I've been working on two proposals for a mosaic mural project for the MTA. This is a page of thumbnails from my sketchbook. They're all little baseball compositions . . . players, couches, the dugout, ect. Last week the focus of this project changed and these thumbs were shelved.
This painting was done for the MTA. I was selected to be apart of their poster program and in 2007 this image will be hanging throughout the New York transit system. I sent them the following poem as well, hoping that they would include it on the poster. We'll see. For me, the underlying theme of the image was hope, stemming from the relationship and bond between the two figures; two men, one older and one younger, maybe a father and a son.
In the warmth
of the golden sun
two New Yorkers,
the elevated train
Their ball suspended
in a moment
I gave them six ideas to choose from. The concept was to show the elevated train and the type of neighborhood activity happens everyday beneath it.
Lastly the color study.
The final poster design. Notice on the bottom, The MTA was kind enough to print my poem as well.

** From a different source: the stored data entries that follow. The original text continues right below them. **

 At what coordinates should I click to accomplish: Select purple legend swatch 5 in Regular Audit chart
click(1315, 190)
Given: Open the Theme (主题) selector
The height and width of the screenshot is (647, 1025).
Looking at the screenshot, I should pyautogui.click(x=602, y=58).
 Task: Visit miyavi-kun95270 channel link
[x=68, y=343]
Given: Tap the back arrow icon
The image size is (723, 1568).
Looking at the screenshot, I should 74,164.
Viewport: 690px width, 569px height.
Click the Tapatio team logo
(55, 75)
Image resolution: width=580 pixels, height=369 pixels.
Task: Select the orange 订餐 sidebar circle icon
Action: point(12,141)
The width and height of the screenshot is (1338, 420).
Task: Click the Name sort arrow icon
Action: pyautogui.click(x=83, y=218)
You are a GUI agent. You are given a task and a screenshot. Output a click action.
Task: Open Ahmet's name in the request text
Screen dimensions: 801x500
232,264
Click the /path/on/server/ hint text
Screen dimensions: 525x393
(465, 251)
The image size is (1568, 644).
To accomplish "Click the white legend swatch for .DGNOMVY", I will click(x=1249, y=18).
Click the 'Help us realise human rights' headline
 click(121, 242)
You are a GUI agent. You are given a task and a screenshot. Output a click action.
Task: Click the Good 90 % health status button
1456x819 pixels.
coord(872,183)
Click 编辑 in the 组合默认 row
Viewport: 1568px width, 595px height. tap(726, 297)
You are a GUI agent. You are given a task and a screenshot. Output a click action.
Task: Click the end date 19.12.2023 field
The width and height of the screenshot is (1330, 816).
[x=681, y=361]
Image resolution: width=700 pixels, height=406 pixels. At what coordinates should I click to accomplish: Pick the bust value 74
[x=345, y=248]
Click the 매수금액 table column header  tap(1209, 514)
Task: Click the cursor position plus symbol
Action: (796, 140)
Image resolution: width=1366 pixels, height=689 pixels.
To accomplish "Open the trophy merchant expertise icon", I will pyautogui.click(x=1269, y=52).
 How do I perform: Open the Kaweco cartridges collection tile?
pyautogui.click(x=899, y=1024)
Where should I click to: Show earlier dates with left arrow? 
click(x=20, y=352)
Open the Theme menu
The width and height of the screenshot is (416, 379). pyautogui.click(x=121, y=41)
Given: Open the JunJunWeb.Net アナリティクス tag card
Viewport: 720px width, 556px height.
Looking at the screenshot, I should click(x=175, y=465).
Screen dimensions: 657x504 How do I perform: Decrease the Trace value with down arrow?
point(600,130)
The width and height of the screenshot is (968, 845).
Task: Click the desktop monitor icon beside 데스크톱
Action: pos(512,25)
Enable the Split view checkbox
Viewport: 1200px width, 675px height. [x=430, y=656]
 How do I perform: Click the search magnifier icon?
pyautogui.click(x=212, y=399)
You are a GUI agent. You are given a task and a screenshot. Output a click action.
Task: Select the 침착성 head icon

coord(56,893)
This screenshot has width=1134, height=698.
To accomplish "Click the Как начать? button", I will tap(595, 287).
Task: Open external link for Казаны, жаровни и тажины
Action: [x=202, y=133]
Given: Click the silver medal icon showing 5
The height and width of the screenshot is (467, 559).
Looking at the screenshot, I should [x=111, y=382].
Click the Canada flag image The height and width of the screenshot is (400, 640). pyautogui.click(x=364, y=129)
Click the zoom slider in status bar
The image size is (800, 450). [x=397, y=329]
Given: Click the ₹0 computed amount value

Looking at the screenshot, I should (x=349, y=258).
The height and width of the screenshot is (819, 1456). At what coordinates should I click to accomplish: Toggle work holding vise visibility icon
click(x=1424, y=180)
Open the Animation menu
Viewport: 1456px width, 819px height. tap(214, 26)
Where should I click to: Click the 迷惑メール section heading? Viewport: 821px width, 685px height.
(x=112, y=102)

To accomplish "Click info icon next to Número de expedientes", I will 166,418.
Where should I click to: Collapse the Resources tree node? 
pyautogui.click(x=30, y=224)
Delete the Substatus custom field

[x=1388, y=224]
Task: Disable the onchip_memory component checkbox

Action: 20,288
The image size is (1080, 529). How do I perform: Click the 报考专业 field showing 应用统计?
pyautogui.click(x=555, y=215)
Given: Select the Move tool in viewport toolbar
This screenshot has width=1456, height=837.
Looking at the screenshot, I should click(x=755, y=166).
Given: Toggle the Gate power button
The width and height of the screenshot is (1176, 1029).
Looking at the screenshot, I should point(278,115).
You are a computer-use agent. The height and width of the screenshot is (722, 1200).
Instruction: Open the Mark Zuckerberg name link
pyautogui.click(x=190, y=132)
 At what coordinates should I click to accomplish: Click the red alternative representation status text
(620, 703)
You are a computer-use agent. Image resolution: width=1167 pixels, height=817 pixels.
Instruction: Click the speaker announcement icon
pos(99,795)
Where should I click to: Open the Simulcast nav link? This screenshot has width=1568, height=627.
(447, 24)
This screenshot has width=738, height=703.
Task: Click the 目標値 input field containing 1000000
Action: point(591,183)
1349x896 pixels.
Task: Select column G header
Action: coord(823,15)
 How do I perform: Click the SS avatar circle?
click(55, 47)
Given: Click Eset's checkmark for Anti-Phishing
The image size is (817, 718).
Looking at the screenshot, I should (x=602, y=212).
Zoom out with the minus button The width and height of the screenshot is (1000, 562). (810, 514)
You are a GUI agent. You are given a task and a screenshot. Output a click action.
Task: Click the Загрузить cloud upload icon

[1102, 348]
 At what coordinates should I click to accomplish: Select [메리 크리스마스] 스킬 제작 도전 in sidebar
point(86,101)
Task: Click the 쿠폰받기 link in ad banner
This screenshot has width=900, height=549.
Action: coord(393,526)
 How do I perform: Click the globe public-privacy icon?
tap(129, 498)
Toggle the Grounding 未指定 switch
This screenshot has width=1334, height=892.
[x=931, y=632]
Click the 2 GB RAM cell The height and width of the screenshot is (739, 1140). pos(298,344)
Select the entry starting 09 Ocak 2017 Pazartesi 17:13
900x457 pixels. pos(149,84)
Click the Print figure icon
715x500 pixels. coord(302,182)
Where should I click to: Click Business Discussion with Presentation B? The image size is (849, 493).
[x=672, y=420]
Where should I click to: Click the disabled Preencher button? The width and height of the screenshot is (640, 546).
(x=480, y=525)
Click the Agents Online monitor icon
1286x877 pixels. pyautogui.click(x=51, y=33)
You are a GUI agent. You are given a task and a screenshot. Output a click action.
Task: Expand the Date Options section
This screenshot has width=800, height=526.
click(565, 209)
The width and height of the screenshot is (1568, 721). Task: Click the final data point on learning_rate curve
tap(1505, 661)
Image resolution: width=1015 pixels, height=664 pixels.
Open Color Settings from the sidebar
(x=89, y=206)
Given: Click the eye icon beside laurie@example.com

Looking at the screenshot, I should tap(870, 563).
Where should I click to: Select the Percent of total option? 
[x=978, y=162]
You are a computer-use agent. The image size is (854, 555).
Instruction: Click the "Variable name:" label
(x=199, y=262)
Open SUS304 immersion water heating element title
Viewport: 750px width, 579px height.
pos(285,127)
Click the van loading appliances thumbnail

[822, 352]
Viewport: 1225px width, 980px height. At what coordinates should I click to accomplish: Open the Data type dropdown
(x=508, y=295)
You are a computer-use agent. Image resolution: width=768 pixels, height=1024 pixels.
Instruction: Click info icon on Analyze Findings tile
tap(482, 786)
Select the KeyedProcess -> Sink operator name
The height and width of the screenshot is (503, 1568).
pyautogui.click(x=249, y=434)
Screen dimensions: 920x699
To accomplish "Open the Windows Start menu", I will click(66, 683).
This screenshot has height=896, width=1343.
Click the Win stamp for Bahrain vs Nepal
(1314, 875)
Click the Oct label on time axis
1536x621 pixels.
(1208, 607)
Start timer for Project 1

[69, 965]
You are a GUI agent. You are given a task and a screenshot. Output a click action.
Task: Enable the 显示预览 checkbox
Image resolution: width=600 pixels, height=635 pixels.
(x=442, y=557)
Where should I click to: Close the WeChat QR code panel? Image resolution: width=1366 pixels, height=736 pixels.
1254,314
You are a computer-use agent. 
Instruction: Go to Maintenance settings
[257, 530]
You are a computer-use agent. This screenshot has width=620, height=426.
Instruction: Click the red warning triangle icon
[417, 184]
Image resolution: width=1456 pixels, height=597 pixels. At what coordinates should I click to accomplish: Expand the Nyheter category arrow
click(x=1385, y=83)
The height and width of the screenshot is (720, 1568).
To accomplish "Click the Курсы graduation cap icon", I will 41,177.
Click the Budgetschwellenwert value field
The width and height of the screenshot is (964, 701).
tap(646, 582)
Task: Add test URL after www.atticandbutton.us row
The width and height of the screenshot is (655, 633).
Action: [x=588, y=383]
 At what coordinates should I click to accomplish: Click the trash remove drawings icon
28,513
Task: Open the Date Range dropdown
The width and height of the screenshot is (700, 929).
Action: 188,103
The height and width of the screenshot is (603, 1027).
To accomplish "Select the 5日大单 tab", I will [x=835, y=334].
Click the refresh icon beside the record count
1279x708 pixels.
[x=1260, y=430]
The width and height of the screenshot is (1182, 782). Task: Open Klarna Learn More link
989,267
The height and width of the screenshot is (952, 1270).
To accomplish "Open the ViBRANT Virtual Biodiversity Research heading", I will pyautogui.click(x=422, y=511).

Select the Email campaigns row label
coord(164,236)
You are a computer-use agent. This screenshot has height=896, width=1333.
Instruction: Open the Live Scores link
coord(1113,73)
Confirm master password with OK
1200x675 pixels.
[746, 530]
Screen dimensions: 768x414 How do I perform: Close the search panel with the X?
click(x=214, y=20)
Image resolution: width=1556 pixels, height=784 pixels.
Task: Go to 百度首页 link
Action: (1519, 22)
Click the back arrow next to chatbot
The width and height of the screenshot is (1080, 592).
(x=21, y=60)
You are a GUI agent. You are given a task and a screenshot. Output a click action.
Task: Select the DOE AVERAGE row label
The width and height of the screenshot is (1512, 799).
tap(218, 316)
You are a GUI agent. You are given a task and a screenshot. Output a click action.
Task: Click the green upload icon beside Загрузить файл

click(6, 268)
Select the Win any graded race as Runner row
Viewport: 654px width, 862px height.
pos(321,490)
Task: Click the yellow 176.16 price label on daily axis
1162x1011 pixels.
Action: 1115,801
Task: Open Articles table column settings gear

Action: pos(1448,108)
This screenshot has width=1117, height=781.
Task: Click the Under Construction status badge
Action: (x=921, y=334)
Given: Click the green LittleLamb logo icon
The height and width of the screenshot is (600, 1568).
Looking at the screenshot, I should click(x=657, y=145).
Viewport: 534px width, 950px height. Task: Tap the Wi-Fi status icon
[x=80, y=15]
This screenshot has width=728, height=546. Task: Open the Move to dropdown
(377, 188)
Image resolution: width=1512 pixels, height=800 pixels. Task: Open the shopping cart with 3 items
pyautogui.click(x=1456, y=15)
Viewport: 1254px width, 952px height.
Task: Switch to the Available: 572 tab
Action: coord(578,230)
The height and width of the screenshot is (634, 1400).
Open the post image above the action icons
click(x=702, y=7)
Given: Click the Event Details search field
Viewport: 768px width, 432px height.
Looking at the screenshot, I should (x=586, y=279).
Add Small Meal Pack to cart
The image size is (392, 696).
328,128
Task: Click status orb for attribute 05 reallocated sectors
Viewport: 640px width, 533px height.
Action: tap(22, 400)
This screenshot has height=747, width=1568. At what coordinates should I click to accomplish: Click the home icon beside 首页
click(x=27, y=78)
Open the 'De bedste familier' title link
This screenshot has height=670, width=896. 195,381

The final sketch. It was very important to the author that the man's face be smiling.
Surviving Has Made Me Crazy is a collection of poems from a writer and philosopher named Mark Nepo. I am working on his book's cover image. With in these poems, Mark discussed the transformation he and his wife underwent as patients and survivors of cancer. The experience of being so close to death so young, fighting and surviving has redefined his life in the most profound way.
In his words:
"In truth, this experience has unraveled the way I see the world. It has scoured my lens of perception, landing me in a deeper sense of living. Both Ann and I were, against our will, reduced, with our mouths open, into the mystery of life in which we all swim and from which we all emerge on our separate shores. And spit up, naked and exhausted, its clear that, being human, we are each a crucible, an ever-changing inlet through which the greater Whole in all its forms ebbs and flows."
These image depicts a particular line of poetry which I felt captured the essence of this collection.
I eat flowers now and birds follow me.
I am showing here the thumbnail which I used to present the concept and the final sketch, which went through a bit of an evolution.
The thumbnail showing my cover concept. TOOO STIFF!!!
This drawing depicts the character Francis Phalen. Or at least my Francis Phalen. I am finding him to be a mix between myself, my father and my wife's' race car-driving uncle Hank, who I am discovering is a great model. One evening last week we drove upstate, racing the setting sun, to get a few pictures of Hank in a late 20's costume I culled together from different sources. The costume was entirely to big for him but he looked great! We took a bunch of photos, sat down to a great dinner, and rambled on into the evening. It feels great to bring the people whom I love into my work. Thanks Hank And Fil!
PS There are some photo-shoot pics in the photo gallery!
To the right of this character is a train yard and to the left, the front stoop of his wife's home.
Ironweed is a novel by William Kennedy which was made into a movie in the late 80's. I often find myself thinking about its main characters Francis Phalen and Helen Archer, derelict alcoholics who find themselves back in the city where they grew up after decades of running away. The story takes place over a few days in which each character revisits and faces their past. I am working on developing ideas for a promotional piece which would depict this complex and fascinating novel. This is a water color sketch of my idea.
Went for a walk this morning and saw this chap sitting on his stoop. I kind of liked the way the low sun was hitting his face. I jotted the scene down when I got home. I think I'll use it as a composition for a future project.